FastPipe
After many hours of trial and error, self-optimizing streams and such, I have finally found the fastest (?) and most efficient (?) way to copy an image from a given source to a given target.
There where several constraints that had to be as optimal as possible:
- Speed
- Memory consumption
- CPU utilization
Of course this comes with the classical tradeoff-problem by default.
Previous Approaches
Across these previous approaches to the problem, figures in the following ranges have been observed:
Memory: up to ~600MB
CPU: 20-70%
Node Core Streams
Depending on the highWaterMark
s, either very CPU or memory bound.
High highWaterMark
s result in low CPU usage, but an extreme amount of Buffer
allocations
and larger sizes of stream-internal buffer pools, which in turn leads to the GC going rampage.
Low highWaterMark
s result in very high CPU usage, and lower memory consumption
(also depending on how many buffers can be sliced off of the internal pre-allocated buffer pool),
though still very volatile memory load due to the GC.

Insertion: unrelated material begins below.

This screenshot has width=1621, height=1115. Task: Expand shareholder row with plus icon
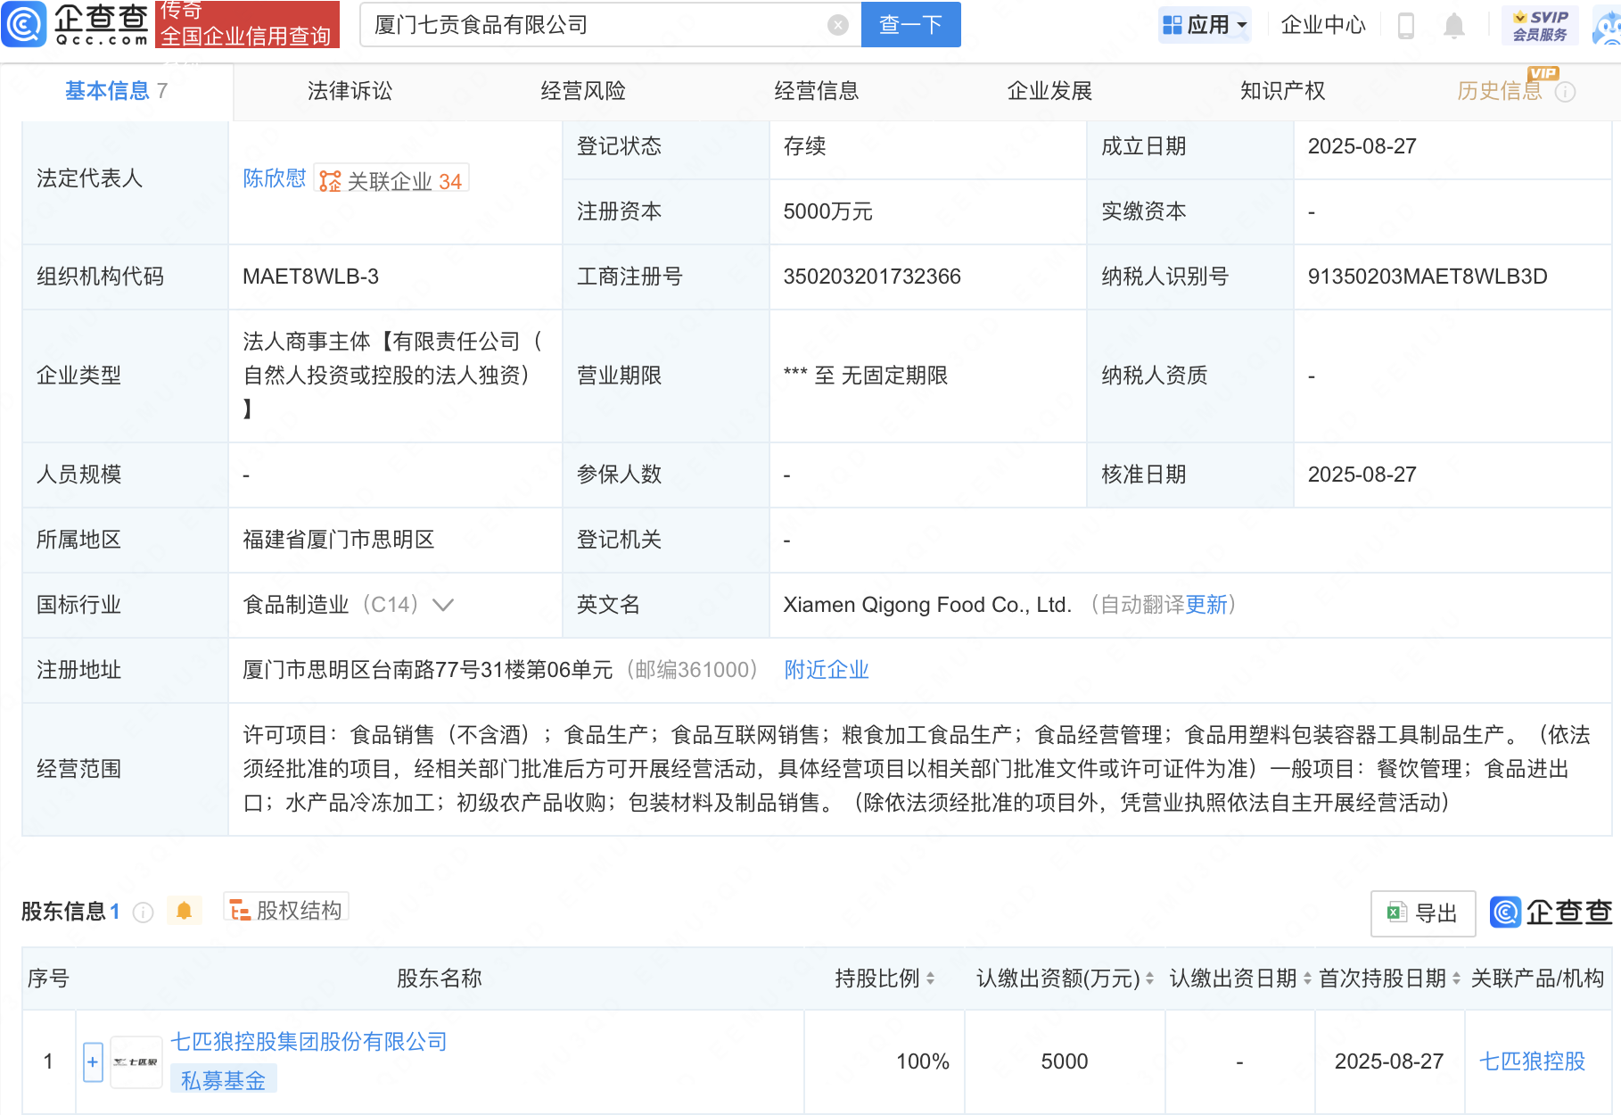(x=93, y=1061)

Hand-rolled (core based) Streams
Several different hand-rolled streams were written and tested:
Self-optimizing block size & highWaterMark:
Performed quite badly due to being based on the core streams (same issues apply here), and not making up the time it takes to find a good block size.
Custom write coupled to readable stream:
The idea was to .read(blockSize)
which turned out very inefficient,
as this seemed to result in a high quantity of smaller reads, and internal buffer growth.
Also, surprisingly slow.
Custom readable & writable with fixed block sizes:
Made things a lot faster, but suffered from immense memory consumption and GC issues.
Also tried a pre-allocated SlowBuffer approach with this one, which failed horribly due
to the nature of core streams buffering internally even when hitting the highWaterMark
prematurely;
leading to buffer re-use and thus garbage data being written.
Current Approach
Simple functions all the way down; no this
.
The reason behind that is to avoid having to bind to contexts etc. in callbacks,
which would just make things unnecessarily complicated here.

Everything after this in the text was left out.